Over the course of the war, thousands of Baltimoreans found themselves facing one another. The breakdown of the democratic process, first seen by the residents of Baltimore on the evening of April 19, 1861, was complete. Unfortunately, we are left to wonder what Cosmo ultimately did during the conflict, though he no doubt saw friends and family take up arms on opposite sides, killing and being killed for what they held dear. Indeed, Cosmo found himself a resident one morning of a principal port of the United States, the next, a hotbed of sectional divisions.
Sources
Brown, George William. Baltimore and the Nineteenth of April, 1861: A Study of the War. Baltimore: N. Murray, 1887. Accessed September 29, 2017. https://archive.org/details/baltimoreandthen011339mbp.
Cleveland, J.F. The Tribune Almanac and Political Register for 1861. New York, NY: The Tribune Association, 1861. Accessed October 8, 2017.

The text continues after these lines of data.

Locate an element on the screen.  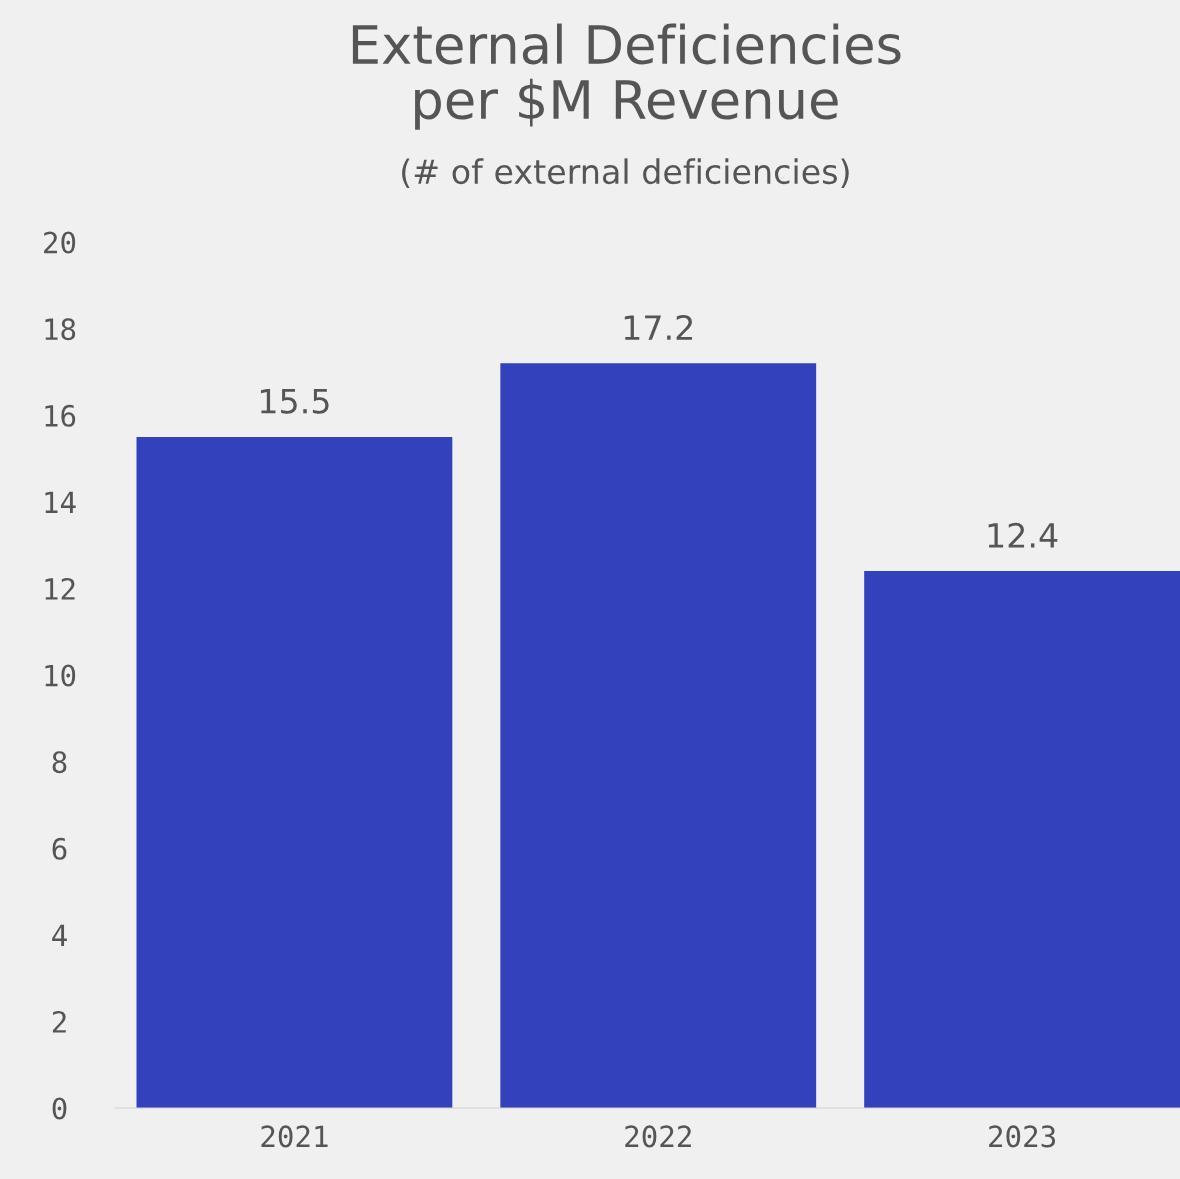
bar is located at coordinates (1022, 840).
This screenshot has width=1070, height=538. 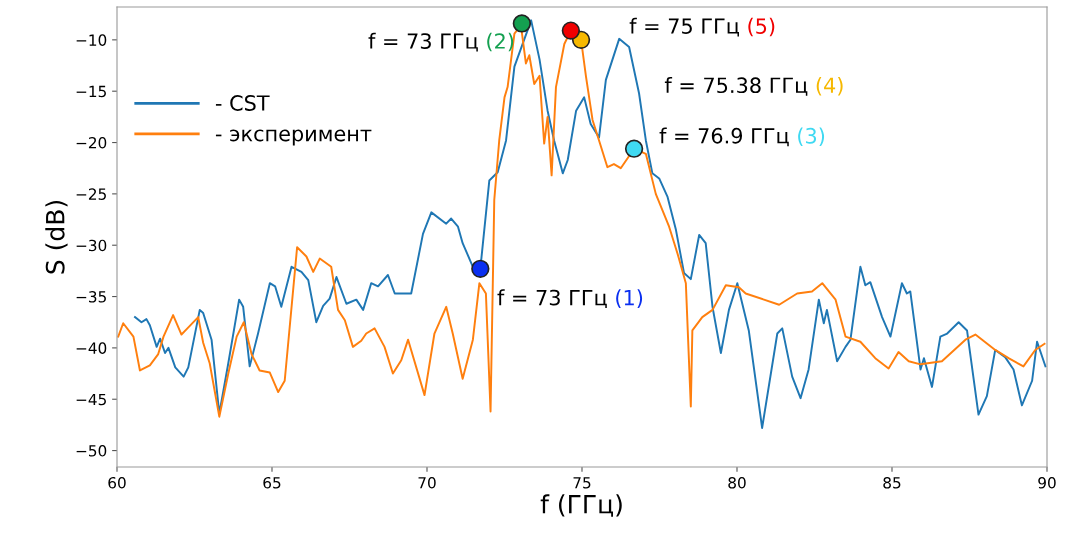 I want to click on y-tick-label: −10, so click(x=92, y=40).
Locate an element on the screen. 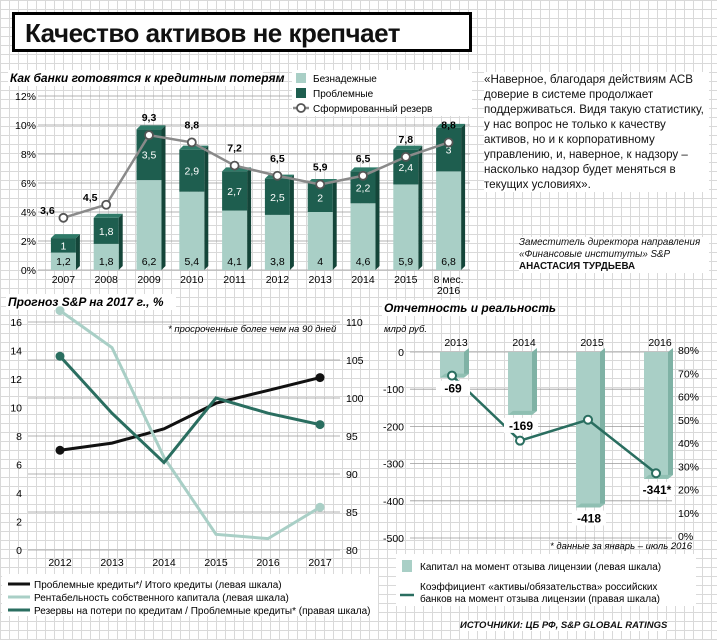 Image resolution: width=717 pixels, height=640 pixels. chart2-ytick-right: 100 is located at coordinates (355, 399).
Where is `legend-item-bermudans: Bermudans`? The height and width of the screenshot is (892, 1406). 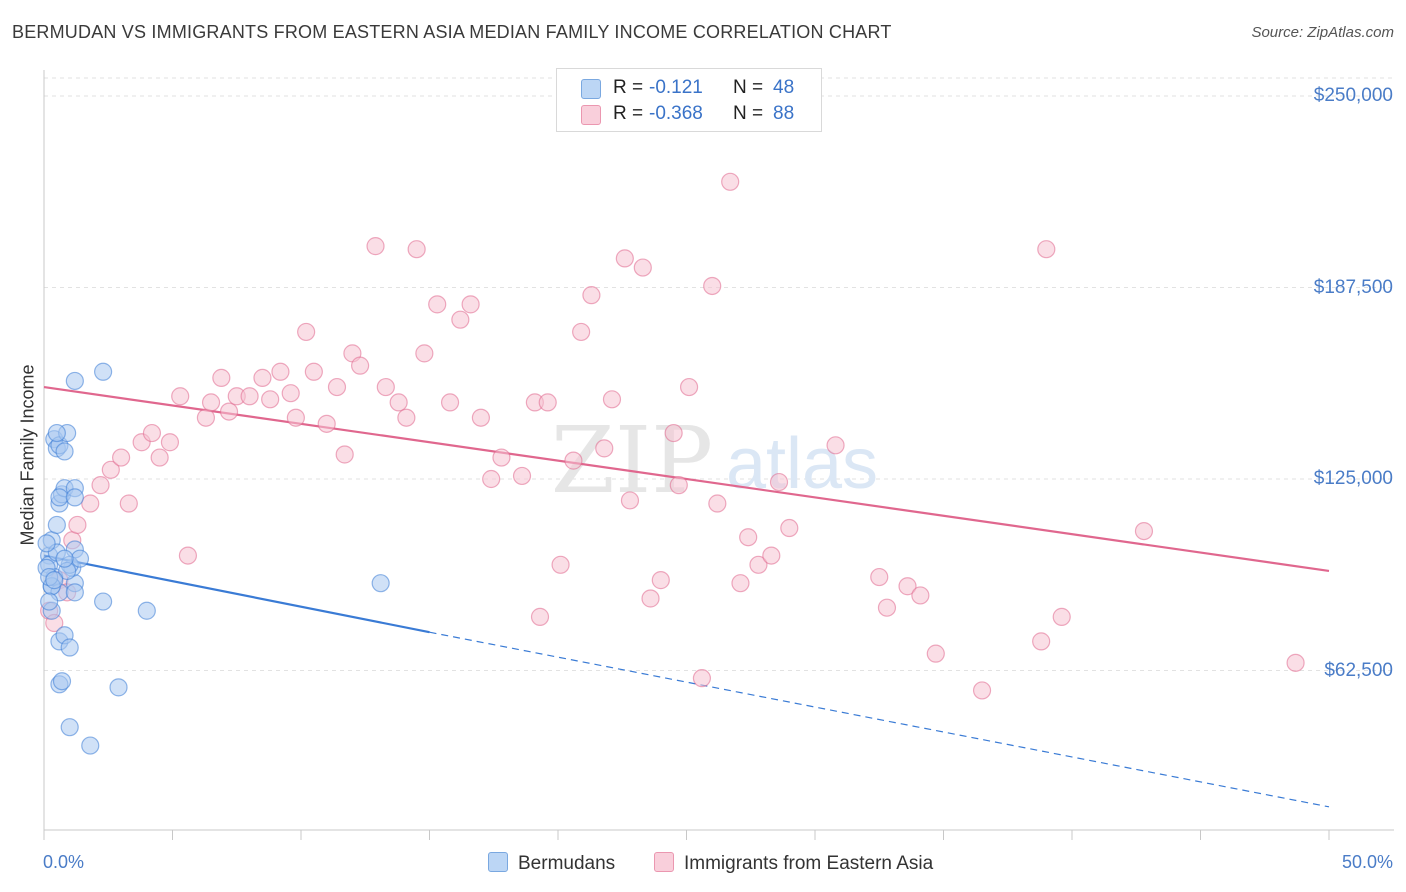 legend-item-bermudans: Bermudans is located at coordinates (552, 864).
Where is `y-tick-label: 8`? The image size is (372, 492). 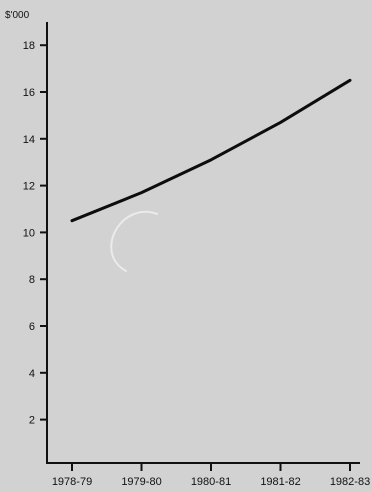
y-tick-label: 8 is located at coordinates (32, 280).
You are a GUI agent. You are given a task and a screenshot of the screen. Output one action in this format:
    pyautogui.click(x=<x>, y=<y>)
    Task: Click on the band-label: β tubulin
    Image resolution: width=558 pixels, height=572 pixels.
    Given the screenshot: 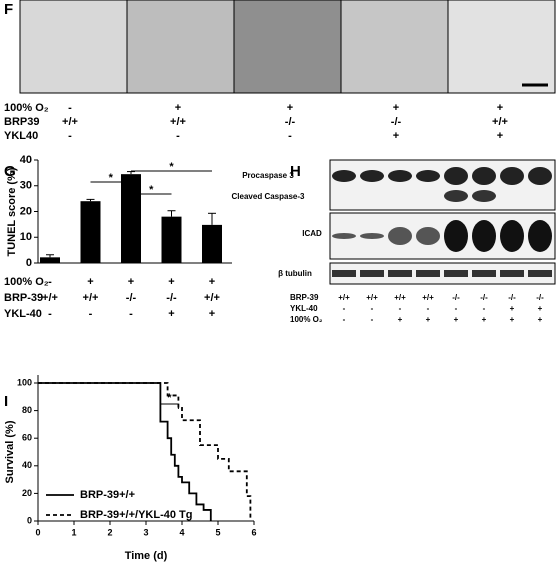 What is the action you would take?
    pyautogui.click(x=295, y=274)
    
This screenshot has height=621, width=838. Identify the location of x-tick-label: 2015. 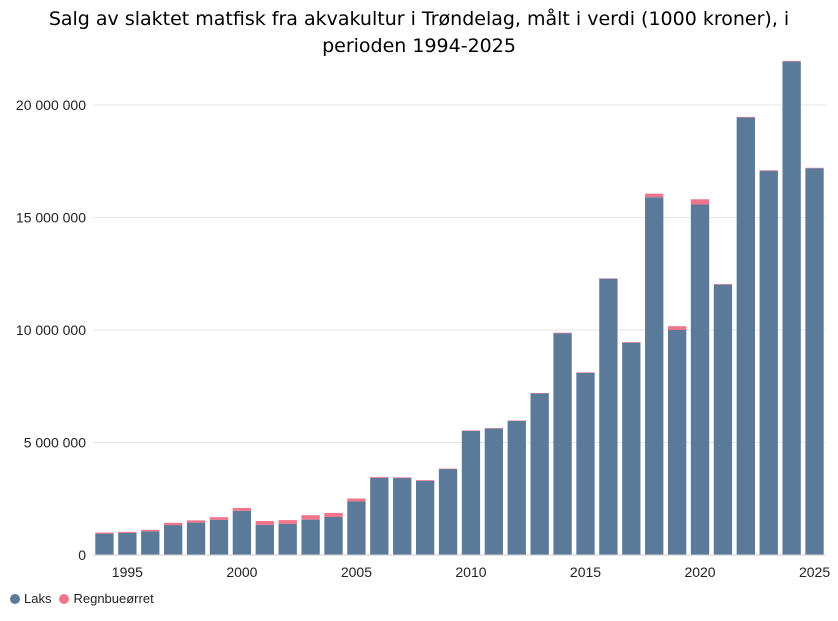
(586, 572).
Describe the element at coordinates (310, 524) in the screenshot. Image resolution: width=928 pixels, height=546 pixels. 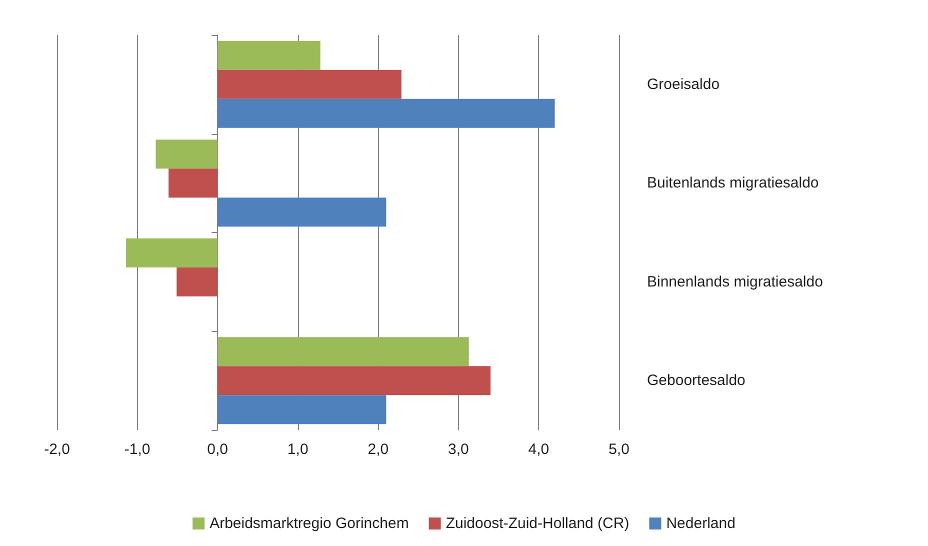
I see `legend-label: Arbeidsmarktregio Gorinchem` at that location.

Mackenzie, Cosmo. Cosmo Mackenzie to Colen Mackenzie, April 12, 1861. Civil War Vertical File Manuscript 59. Special Collections/Musselman Library, Gettysburg College, Gettysburg, Pennsylvania.
Population Schedules of the Ninth Census of the United States, 1870. Ancestry.com.
“The Pratt Street Riot (U.S. National Park Service).” National Parks Service. Accessed September 29, 2017.
Williams, Harlan G. and Albert Ritchie, Secretaries. Resolutions of the States’ Rights Convention, April 18, 1861. Located in George William Brown. Baltimore and the Nineteenth of April, 1861: A Study of the War. Baltimore: N. Murray, 1887. Accessed September 29, 2017.